++++ GIVEN ENTRIES

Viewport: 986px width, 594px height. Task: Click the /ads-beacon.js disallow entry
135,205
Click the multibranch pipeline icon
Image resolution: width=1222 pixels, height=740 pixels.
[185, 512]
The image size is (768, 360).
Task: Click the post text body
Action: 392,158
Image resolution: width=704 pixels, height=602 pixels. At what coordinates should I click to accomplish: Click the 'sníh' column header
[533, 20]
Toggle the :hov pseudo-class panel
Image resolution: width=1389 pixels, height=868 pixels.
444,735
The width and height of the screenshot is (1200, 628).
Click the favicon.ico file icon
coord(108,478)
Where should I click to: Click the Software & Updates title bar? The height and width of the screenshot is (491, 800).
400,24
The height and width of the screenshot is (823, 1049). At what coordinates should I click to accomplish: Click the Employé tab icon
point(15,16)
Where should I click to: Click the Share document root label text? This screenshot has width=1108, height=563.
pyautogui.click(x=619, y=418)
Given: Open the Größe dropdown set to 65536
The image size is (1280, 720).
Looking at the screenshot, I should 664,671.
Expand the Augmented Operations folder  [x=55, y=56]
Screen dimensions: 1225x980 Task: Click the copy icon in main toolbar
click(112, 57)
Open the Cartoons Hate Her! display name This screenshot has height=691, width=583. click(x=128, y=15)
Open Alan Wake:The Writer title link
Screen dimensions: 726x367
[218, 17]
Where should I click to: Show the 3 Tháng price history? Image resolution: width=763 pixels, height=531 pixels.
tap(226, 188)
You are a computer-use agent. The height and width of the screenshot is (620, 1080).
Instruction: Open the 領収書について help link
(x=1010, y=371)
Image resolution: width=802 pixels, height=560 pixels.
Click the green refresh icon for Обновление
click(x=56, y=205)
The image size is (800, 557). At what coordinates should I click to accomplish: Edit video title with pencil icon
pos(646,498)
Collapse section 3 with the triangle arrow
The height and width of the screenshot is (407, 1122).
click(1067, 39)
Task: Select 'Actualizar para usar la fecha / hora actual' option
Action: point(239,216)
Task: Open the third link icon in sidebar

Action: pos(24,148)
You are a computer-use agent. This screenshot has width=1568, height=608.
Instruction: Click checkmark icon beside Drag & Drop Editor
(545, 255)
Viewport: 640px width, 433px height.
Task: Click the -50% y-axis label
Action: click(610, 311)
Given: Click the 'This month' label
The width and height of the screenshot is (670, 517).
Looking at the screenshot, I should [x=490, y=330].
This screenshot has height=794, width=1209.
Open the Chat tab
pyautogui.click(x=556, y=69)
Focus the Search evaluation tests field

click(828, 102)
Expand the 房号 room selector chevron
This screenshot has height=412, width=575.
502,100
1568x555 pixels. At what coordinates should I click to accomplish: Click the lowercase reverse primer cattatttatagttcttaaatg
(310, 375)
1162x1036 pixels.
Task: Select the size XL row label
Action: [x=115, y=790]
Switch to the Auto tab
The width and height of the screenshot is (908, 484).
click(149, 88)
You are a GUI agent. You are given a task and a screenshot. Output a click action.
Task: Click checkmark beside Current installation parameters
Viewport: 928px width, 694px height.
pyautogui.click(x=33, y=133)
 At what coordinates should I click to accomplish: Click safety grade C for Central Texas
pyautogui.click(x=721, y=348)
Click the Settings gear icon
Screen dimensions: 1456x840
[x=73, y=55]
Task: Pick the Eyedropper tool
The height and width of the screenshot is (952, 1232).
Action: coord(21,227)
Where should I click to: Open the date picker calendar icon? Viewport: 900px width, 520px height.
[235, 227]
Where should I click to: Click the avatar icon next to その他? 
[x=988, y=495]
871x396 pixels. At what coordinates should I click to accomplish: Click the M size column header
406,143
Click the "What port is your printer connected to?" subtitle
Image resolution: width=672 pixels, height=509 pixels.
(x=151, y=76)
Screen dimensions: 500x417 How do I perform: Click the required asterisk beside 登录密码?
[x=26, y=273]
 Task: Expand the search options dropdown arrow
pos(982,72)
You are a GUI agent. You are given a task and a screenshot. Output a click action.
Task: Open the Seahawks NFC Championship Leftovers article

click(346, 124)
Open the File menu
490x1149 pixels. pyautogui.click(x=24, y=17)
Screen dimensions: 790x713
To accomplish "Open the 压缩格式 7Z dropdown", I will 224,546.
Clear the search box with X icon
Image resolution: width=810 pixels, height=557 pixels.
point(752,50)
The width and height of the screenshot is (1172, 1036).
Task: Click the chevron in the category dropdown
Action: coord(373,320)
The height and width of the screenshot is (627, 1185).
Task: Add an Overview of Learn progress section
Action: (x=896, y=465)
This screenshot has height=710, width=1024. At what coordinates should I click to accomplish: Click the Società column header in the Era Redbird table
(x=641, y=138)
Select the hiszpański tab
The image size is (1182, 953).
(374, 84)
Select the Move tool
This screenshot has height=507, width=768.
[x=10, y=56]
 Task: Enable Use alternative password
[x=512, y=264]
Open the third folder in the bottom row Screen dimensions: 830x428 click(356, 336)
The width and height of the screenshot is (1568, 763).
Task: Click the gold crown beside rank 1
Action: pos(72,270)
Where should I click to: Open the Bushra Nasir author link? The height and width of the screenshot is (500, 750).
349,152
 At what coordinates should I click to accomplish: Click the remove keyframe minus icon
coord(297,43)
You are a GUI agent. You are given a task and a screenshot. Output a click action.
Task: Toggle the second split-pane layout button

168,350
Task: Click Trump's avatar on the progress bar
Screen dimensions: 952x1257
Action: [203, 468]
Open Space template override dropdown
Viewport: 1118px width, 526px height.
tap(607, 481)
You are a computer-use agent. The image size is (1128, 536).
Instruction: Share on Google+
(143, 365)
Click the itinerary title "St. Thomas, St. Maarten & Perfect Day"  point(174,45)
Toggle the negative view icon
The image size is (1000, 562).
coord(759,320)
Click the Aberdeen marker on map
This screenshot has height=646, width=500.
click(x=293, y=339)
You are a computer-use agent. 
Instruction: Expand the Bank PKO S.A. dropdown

++++++++

* THE TASK
Every entry in the listing above is to be repeated verbatim.

* RESULT FOR THIS TASK
Viewport: 986px width, 594px height. Task: Click the /ads-beacon.js disallow entry
135,205
Click the multibranch pipeline icon
Image resolution: width=1222 pixels, height=740 pixels.
[185, 512]
The image size is (768, 360).
Task: Click the post text body
Action: 392,158
Image resolution: width=704 pixels, height=602 pixels. At what coordinates should I click to accomplish: Click the 'sníh' column header
[533, 20]
Toggle the :hov pseudo-class panel
Image resolution: width=1389 pixels, height=868 pixels.
444,735
The width and height of the screenshot is (1200, 628).
Click the favicon.ico file icon
coord(108,478)
Where should I click to: Click the Software & Updates title bar? The height and width of the screenshot is (491, 800).
400,24
The height and width of the screenshot is (823, 1049). At what coordinates should I click to accomplish: Click the Employé tab icon
point(15,16)
Where should I click to: Click the Share document root label text? This screenshot has width=1108, height=563.
pyautogui.click(x=619, y=418)
Given: Open the Größe dropdown set to 65536
The image size is (1280, 720).
Looking at the screenshot, I should 664,671.
Expand the Augmented Operations folder  [x=55, y=56]
Screen dimensions: 1225x980 Task: Click the copy icon in main toolbar
click(112, 57)
Open the Cartoons Hate Her! display name This screenshot has height=691, width=583. click(x=128, y=15)
Open Alan Wake:The Writer title link
Screen dimensions: 726x367
[218, 17]
Where should I click to: Show the 3 Tháng price history? Image resolution: width=763 pixels, height=531 pixels.
tap(226, 188)
You are a computer-use agent. The height and width of the screenshot is (620, 1080).
Instruction: Open the 領収書について help link
(x=1010, y=371)
Image resolution: width=802 pixels, height=560 pixels.
Click the green refresh icon for Обновление
click(x=56, y=205)
The image size is (800, 557). At what coordinates should I click to accomplish: Edit video title with pencil icon
pos(646,498)
Collapse section 3 with the triangle arrow
The height and width of the screenshot is (407, 1122).
click(1067, 39)
Task: Select 'Actualizar para usar la fecha / hora actual' option
Action: point(239,216)
Task: Open the third link icon in sidebar

Action: pos(24,148)
You are a computer-use agent. This screenshot has width=1568, height=608.
Instruction: Click checkmark icon beside Drag & Drop Editor
(545, 255)
Viewport: 640px width, 433px height.
Task: Click the -50% y-axis label
Action: click(610, 311)
Given: Click the 'This month' label
The width and height of the screenshot is (670, 517).
Looking at the screenshot, I should [x=490, y=330].
This screenshot has height=794, width=1209.
Open the Chat tab
pyautogui.click(x=556, y=69)
Focus the Search evaluation tests field

click(828, 102)
Expand the 房号 room selector chevron
This screenshot has height=412, width=575.
502,100
1568x555 pixels. At what coordinates should I click to accomplish: Click the lowercase reverse primer cattatttatagttcttaaatg
(310, 375)
1162x1036 pixels.
Task: Select the size XL row label
Action: [x=115, y=790]
Switch to the Auto tab
The width and height of the screenshot is (908, 484).
click(149, 88)
You are a GUI agent. You are given a task and a screenshot. Output a click action.
Task: Click checkmark beside Current installation parameters
Viewport: 928px width, 694px height.
pyautogui.click(x=33, y=133)
 At what coordinates should I click to accomplish: Click safety grade C for Central Texas
pyautogui.click(x=721, y=348)
Click the Settings gear icon
Screen dimensions: 1456x840
[x=73, y=55]
Task: Pick the Eyedropper tool
The height and width of the screenshot is (952, 1232).
Action: coord(21,227)
Where should I click to: Open the date picker calendar icon? Viewport: 900px width, 520px height.
[235, 227]
Where should I click to: Click the avatar icon next to その他? 
[x=988, y=495]
871x396 pixels. At what coordinates should I click to accomplish: Click the M size column header
406,143
Click the "What port is your printer connected to?" subtitle
Image resolution: width=672 pixels, height=509 pixels.
(x=151, y=76)
Screen dimensions: 500x417 How do I perform: Click the required asterisk beside 登录密码?
[x=26, y=273]
 Task: Expand the search options dropdown arrow
pos(982,72)
You are a GUI agent. You are given a task and a screenshot. Output a click action.
Task: Open the Seahawks NFC Championship Leftovers article

click(346, 124)
Open the File menu
490x1149 pixels. pyautogui.click(x=24, y=17)
Screen dimensions: 790x713
To accomplish "Open the 压缩格式 7Z dropdown", I will 224,546.
Clear the search box with X icon
Image resolution: width=810 pixels, height=557 pixels.
point(752,50)
The width and height of the screenshot is (1172, 1036).
Task: Click the chevron in the category dropdown
Action: coord(373,320)
The height and width of the screenshot is (627, 1185).
Task: Add an Overview of Learn progress section
Action: (x=896, y=465)
This screenshot has height=710, width=1024. At what coordinates should I click to accomplish: Click the Società column header in the Era Redbird table
(x=641, y=138)
Select the hiszpański tab
The image size is (1182, 953).
(374, 84)
Select the Move tool
This screenshot has height=507, width=768.
[x=10, y=56]
 Task: Enable Use alternative password
[x=512, y=264]
Open the third folder in the bottom row Screen dimensions: 830x428 click(356, 336)
The width and height of the screenshot is (1568, 763).
Task: Click the gold crown beside rank 1
Action: pos(72,270)
Where should I click to: Open the Bushra Nasir author link? The height and width of the screenshot is (500, 750).
349,152
 At what coordinates should I click to accomplish: Click the remove keyframe minus icon
coord(297,43)
You are a GUI agent. You are given a task and a screenshot. Output a click action.
Task: Toggle the second split-pane layout button

168,350
Task: Click Trump's avatar on the progress bar
Screen dimensions: 952x1257
Action: [203, 468]
Open Space template override dropdown
Viewport: 1118px width, 526px height.
tap(607, 481)
You are a computer-use agent. The image size is (1128, 536).
Instruction: Share on Google+
(143, 365)
Click the itinerary title "St. Thomas, St. Maarten & Perfect Day"  point(174,45)
Toggle the negative view icon
The image size is (1000, 562).
coord(759,320)
Click the Aberdeen marker on map
This screenshot has height=646, width=500.
click(x=293, y=339)
You are a computer-use agent. 
Instruction: Expand the Bank PKO S.A. dropdown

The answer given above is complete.